Caravanserai

Russian, Kazakh hackers conned firms out of millions, say US prosecutors

Caravanserai and AFP

WASHINGTON, DC -- Eight people, including six Russian and two Kazakh nationals, were indicted in US court for mounting complex fake advertising schemes that caused companies to lose tens of millions of dollars.

Russian nationals Aleksandr Zhukov, Boris Timokhin, Mikhail Andreev (who is also Ukrainian), Denis Avdeev, Dmitry Novikov and Aleksandr Isaev, along with Sergey Ovsyannikov and Yevgeniy Timchenko of Kazakhstan were named in a 13-count indictment unsealed Tuesday (November 27) in federal court in New York.

They were indicted on charges that include wire fraud, computer intrusion, aggravated identity theft and money laundering.

The Kazakh Foreign Ministry is verifying Ovsyannikov and Timchenko's Kazakh citizenship, according to Tengri News.

DIRECTIONS: Return the passage on the hacker indictment word for word, everything from "They were indicted" down to "to Tengri News.".

(Collected data entries)
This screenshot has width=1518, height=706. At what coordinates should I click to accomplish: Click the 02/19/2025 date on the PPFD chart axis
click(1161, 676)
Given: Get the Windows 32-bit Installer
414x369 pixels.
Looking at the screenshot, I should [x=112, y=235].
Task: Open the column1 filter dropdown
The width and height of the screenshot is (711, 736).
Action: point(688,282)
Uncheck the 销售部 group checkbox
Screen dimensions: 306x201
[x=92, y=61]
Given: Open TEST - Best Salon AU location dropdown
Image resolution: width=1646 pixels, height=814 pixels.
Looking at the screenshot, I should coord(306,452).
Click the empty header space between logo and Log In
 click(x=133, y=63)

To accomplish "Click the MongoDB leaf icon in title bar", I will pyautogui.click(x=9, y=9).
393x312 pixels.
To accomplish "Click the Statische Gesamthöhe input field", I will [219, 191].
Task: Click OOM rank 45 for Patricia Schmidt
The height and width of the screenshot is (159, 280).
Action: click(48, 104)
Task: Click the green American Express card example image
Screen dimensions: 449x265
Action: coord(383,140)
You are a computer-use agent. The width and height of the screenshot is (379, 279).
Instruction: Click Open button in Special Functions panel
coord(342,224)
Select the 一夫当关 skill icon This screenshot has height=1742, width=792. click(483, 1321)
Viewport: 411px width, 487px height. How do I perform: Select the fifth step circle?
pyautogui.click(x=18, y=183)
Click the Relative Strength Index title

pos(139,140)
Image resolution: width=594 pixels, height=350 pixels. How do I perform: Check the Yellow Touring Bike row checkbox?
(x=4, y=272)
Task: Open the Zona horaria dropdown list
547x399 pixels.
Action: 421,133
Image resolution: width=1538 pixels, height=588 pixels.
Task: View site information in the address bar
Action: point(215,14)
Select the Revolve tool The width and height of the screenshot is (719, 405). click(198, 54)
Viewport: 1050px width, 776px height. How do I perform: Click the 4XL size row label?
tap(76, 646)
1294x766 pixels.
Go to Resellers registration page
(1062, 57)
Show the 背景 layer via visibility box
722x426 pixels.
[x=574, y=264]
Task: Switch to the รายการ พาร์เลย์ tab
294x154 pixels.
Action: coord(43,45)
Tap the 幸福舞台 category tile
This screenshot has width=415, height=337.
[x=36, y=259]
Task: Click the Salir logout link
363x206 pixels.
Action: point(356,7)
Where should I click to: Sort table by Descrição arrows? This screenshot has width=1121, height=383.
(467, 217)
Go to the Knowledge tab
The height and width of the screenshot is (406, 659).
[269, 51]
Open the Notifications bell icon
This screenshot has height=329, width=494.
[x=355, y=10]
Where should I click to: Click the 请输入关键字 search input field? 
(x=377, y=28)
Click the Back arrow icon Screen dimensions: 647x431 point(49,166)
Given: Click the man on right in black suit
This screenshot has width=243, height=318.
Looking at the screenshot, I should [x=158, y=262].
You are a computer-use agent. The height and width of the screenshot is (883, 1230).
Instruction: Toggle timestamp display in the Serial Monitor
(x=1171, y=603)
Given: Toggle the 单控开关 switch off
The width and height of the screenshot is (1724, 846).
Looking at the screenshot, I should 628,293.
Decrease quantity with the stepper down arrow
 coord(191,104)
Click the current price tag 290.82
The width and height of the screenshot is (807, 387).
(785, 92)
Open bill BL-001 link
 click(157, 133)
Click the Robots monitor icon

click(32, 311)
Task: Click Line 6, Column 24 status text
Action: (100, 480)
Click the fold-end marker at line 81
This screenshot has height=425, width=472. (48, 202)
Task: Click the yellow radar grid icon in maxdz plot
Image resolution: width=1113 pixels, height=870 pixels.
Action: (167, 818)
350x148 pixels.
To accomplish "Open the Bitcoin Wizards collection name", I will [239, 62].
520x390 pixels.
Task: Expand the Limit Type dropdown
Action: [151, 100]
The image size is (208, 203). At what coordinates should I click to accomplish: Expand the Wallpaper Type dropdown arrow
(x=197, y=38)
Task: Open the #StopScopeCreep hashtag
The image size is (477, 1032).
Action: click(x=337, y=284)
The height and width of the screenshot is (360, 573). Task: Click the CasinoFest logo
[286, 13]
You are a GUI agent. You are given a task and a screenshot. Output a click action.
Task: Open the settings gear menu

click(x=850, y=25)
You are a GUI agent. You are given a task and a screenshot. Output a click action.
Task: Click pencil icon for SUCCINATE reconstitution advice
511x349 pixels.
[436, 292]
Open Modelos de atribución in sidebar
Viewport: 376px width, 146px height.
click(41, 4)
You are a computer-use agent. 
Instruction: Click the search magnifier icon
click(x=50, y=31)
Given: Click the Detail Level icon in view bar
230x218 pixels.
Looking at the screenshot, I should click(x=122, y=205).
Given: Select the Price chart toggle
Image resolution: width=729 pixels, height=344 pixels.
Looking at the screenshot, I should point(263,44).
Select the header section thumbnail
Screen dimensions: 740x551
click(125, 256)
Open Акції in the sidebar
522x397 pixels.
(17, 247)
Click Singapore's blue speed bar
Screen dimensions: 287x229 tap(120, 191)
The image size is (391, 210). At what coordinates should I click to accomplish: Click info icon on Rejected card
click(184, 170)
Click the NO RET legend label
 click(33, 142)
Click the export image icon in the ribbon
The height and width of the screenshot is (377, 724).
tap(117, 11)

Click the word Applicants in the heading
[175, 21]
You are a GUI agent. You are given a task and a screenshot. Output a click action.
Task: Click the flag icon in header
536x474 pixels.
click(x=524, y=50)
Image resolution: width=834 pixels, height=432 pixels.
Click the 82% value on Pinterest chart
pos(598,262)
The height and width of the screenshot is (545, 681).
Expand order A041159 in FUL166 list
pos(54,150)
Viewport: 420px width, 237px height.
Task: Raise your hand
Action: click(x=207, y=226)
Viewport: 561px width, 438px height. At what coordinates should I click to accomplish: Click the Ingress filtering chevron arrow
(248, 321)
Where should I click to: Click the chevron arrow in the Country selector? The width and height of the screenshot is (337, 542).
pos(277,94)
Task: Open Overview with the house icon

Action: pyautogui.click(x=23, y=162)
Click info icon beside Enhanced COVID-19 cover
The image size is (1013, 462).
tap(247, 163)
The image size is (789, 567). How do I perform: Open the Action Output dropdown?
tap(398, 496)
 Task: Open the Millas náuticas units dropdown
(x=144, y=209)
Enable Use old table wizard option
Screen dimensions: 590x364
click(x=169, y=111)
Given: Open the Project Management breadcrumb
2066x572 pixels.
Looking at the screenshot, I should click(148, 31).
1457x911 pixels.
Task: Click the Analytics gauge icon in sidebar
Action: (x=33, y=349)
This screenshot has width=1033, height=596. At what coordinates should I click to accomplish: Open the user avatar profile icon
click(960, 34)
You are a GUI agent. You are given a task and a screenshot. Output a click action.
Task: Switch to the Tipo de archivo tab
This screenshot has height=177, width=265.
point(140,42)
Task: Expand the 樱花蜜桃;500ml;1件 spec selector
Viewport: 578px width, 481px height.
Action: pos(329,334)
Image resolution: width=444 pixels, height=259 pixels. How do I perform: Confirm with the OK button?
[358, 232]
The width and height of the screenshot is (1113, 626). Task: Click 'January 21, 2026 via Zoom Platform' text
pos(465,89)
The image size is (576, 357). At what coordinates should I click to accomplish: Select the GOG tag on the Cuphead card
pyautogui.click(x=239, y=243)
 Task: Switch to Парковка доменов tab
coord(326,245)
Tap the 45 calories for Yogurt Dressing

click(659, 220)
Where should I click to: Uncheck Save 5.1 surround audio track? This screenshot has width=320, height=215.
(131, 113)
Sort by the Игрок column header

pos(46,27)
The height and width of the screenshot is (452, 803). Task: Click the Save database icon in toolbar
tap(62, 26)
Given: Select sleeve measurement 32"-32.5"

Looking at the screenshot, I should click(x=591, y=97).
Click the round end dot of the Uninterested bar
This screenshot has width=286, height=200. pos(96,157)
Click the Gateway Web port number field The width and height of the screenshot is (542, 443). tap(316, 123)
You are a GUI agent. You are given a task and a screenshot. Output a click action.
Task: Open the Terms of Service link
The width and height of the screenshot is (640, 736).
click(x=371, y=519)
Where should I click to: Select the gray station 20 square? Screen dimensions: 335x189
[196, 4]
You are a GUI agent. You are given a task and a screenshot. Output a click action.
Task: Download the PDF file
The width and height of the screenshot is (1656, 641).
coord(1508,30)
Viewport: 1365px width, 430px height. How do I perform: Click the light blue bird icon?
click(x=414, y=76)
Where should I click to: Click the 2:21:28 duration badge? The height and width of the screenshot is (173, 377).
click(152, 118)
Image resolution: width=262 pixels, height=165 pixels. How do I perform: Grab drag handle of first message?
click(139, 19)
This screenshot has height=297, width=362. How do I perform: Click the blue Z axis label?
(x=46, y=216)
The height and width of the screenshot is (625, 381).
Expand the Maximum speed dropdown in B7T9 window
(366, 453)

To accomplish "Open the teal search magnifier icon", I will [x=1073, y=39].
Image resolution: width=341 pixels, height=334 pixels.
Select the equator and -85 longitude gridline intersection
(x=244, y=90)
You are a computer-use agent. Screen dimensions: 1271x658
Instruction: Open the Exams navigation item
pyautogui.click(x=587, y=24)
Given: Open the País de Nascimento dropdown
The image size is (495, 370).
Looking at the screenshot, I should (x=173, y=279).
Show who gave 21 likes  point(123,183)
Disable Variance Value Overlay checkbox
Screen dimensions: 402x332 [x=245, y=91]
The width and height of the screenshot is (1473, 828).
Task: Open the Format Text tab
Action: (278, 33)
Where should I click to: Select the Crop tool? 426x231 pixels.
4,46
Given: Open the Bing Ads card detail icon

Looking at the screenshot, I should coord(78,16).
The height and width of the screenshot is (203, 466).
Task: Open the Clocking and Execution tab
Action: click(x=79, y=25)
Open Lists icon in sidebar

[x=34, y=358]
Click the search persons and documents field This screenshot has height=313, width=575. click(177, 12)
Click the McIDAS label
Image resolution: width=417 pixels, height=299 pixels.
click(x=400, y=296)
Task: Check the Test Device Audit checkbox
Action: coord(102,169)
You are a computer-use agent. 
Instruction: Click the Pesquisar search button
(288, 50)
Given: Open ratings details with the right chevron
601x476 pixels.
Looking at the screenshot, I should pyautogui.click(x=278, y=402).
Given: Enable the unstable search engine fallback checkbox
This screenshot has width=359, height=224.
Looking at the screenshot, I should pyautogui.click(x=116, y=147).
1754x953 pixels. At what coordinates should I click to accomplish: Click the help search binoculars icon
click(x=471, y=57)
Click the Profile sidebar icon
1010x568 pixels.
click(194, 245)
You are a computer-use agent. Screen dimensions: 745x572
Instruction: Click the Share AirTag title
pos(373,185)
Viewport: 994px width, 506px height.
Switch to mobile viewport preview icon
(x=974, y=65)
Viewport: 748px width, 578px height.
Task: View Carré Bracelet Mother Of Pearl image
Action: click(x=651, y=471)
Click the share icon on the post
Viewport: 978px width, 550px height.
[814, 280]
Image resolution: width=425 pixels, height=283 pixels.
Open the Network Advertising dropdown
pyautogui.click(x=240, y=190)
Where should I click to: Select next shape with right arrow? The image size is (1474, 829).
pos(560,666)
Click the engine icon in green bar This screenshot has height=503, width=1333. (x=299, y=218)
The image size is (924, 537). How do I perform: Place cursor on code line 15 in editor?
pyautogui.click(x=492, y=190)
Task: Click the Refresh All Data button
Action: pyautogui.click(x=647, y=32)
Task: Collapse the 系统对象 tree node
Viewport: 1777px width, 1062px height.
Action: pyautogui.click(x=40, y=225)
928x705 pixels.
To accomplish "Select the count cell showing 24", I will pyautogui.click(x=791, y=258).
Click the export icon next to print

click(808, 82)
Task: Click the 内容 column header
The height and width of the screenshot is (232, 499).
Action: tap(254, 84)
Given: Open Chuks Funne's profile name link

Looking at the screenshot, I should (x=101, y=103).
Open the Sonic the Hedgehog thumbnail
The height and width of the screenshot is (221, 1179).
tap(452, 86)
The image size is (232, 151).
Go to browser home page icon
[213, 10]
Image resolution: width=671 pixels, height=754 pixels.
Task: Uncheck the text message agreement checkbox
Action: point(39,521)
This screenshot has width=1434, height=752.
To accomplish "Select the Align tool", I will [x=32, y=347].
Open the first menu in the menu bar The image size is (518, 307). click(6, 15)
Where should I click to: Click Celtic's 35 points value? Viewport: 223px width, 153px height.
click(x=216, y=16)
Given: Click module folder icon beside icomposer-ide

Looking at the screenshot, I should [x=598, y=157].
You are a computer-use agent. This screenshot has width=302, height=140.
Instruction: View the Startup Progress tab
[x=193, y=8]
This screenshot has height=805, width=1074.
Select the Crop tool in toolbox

EXERCISE RESULT:
They were indicted on charges that include wire fraud, computer intrusion, aggravated identity theft and money laundering.

The Kazakh Foreign Ministry is verifying Ovsyannikov and Timchenko's Kazakh citizenship, according to Tengri News.